Problem requirements
Extract from the entries below, exactly as given, only the lines from the line containing "Task: Close the" to the line containing "The width and", both lines included.

Available data: Begin

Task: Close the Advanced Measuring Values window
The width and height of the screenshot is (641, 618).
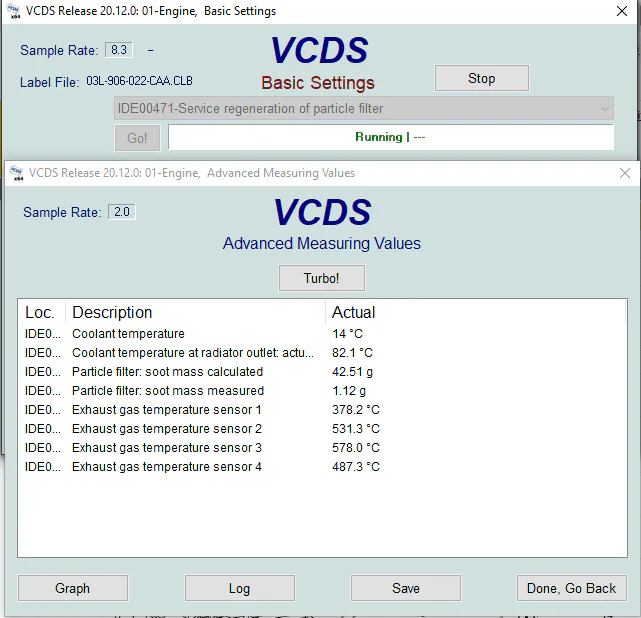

Available data: End
Available data: Begin

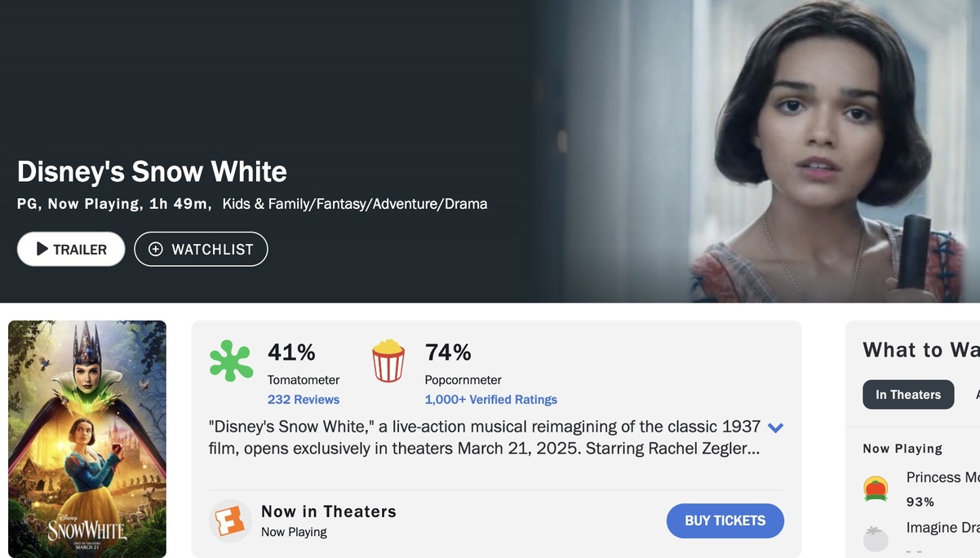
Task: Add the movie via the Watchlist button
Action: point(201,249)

Available data: End
Available data: Begin

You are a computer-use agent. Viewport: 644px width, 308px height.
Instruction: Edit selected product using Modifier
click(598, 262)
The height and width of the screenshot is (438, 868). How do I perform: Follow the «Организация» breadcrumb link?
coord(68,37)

Available data: End

Result of the task
Task: Close the Advanced Measuring Values window
The width and height of the screenshot is (641, 618).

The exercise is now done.